BEGIN

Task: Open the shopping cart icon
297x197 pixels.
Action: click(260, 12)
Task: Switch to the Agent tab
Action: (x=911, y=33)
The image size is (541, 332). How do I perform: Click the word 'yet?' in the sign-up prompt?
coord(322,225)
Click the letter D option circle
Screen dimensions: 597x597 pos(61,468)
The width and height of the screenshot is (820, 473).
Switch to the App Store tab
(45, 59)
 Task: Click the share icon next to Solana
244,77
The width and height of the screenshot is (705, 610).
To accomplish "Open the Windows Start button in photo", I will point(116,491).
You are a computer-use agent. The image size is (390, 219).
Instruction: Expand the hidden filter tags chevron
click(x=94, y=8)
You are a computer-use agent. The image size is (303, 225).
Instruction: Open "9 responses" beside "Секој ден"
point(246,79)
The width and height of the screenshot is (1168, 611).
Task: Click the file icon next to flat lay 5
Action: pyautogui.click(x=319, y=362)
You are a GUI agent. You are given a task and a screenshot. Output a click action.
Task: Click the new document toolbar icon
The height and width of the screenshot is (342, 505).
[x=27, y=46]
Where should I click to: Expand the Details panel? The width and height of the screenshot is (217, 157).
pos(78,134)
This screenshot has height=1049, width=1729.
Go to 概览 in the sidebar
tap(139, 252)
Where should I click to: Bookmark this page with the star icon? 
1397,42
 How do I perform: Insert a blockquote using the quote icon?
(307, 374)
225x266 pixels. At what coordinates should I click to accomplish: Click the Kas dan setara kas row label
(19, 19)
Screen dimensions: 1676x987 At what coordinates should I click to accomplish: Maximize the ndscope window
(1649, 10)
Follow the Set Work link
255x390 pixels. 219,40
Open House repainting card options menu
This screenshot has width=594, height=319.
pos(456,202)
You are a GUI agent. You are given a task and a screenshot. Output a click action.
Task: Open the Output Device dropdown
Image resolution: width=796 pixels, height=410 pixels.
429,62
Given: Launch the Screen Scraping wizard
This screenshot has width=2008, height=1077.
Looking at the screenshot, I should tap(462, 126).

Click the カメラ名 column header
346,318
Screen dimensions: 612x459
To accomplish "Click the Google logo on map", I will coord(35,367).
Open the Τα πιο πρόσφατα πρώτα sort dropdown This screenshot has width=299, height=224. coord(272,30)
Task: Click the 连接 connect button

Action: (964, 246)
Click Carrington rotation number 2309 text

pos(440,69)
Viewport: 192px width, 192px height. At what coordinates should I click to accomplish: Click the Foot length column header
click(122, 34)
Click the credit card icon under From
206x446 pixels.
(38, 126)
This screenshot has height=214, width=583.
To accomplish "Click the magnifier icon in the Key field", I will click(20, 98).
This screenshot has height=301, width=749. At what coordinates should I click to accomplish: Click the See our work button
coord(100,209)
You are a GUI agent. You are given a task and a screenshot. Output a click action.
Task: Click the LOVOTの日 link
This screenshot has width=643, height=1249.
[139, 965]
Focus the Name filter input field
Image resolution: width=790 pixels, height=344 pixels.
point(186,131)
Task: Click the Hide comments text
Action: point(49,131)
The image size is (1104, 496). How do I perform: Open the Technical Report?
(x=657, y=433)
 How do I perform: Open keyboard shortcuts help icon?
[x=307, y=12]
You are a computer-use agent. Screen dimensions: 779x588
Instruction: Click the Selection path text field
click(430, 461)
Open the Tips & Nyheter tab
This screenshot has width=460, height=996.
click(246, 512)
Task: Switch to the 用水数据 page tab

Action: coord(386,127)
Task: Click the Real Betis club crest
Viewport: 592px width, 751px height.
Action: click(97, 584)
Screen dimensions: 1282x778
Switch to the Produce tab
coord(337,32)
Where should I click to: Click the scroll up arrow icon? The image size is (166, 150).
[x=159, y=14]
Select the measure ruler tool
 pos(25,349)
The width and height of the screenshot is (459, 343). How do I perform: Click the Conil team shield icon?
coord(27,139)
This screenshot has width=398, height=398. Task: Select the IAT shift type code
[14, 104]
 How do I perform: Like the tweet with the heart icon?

END

Print the lines above again, character for character.

Task: Open the shopping cart icon
297x197 pixels.
Action: click(260, 12)
Task: Switch to the Agent tab
Action: (x=911, y=33)
The image size is (541, 332). How do I perform: Click the word 'yet?' in the sign-up prompt?
coord(322,225)
Click the letter D option circle
Screen dimensions: 597x597 pos(61,468)
The width and height of the screenshot is (820, 473).
Switch to the App Store tab
(45, 59)
 Task: Click the share icon next to Solana
244,77
The width and height of the screenshot is (705, 610).
To accomplish "Open the Windows Start button in photo", I will point(116,491).
You are a computer-use agent. The image size is (390, 219).
Instruction: Expand the hidden filter tags chevron
click(x=94, y=8)
You are a computer-use agent. The image size is (303, 225).
Instruction: Open "9 responses" beside "Секој ден"
point(246,79)
The width and height of the screenshot is (1168, 611).
Task: Click the file icon next to flat lay 5
Action: pyautogui.click(x=319, y=362)
You are a GUI agent. You are given a task and a screenshot. Output a click action.
Task: Click the new document toolbar icon
The height and width of the screenshot is (342, 505).
[x=27, y=46]
Where should I click to: Expand the Details panel? The width and height of the screenshot is (217, 157).
pos(78,134)
This screenshot has height=1049, width=1729.
Go to 概览 in the sidebar
tap(139, 252)
Where should I click to: Bookmark this page with the star icon? 
1397,42
 How do I perform: Insert a blockquote using the quote icon?
(307, 374)
225x266 pixels. At what coordinates should I click to accomplish: Click the Kas dan setara kas row label
(19, 19)
Screen dimensions: 1676x987 At what coordinates should I click to accomplish: Maximize the ndscope window
(1649, 10)
Follow the Set Work link
255x390 pixels. 219,40
Open House repainting card options menu
This screenshot has width=594, height=319.
pos(456,202)
You are a GUI agent. You are given a task and a screenshot. Output a click action.
Task: Open the Output Device dropdown
Image resolution: width=796 pixels, height=410 pixels.
429,62
Given: Launch the Screen Scraping wizard
This screenshot has width=2008, height=1077.
Looking at the screenshot, I should tap(462, 126).

Click the カメラ名 column header
346,318
Screen dimensions: 612x459
To accomplish "Click the Google logo on map", I will coord(35,367).
Open the Τα πιο πρόσφατα πρώτα sort dropdown This screenshot has width=299, height=224. coord(272,30)
Task: Click the 连接 connect button

Action: (964, 246)
Click Carrington rotation number 2309 text

pos(440,69)
Viewport: 192px width, 192px height. At what coordinates should I click to accomplish: Click the Foot length column header
click(122, 34)
Click the credit card icon under From
206x446 pixels.
(38, 126)
This screenshot has height=214, width=583.
To accomplish "Click the magnifier icon in the Key field", I will click(20, 98).
This screenshot has height=301, width=749. At what coordinates should I click to accomplish: Click the See our work button
coord(100,209)
You are a GUI agent. You are given a task and a screenshot. Output a click action.
Task: Click the LOVOTの日 link
This screenshot has width=643, height=1249.
[139, 965]
Focus the Name filter input field
Image resolution: width=790 pixels, height=344 pixels.
point(186,131)
Task: Click the Hide comments text
Action: point(49,131)
The image size is (1104, 496). How do I perform: Open the Technical Report?
(x=657, y=433)
 How do I perform: Open keyboard shortcuts help icon?
[x=307, y=12]
You are a computer-use agent. Screen dimensions: 779x588
Instruction: Click the Selection path text field
click(430, 461)
Open the Tips & Nyheter tab
This screenshot has width=460, height=996.
click(246, 512)
Task: Switch to the 用水数据 page tab

Action: coord(386,127)
Task: Click the Real Betis club crest
Viewport: 592px width, 751px height.
Action: click(97, 584)
Screen dimensions: 1282x778
Switch to the Produce tab
coord(337,32)
Where should I click to: Click the scroll up arrow icon? The image size is (166, 150).
[x=159, y=14]
Select the measure ruler tool
 pos(25,349)
The width and height of the screenshot is (459, 343). How do I perform: Click the Conil team shield icon?
coord(27,139)
This screenshot has width=398, height=398. Task: Select the IAT shift type code
[14, 104]
 How do I perform: Like the tweet with the heart icon?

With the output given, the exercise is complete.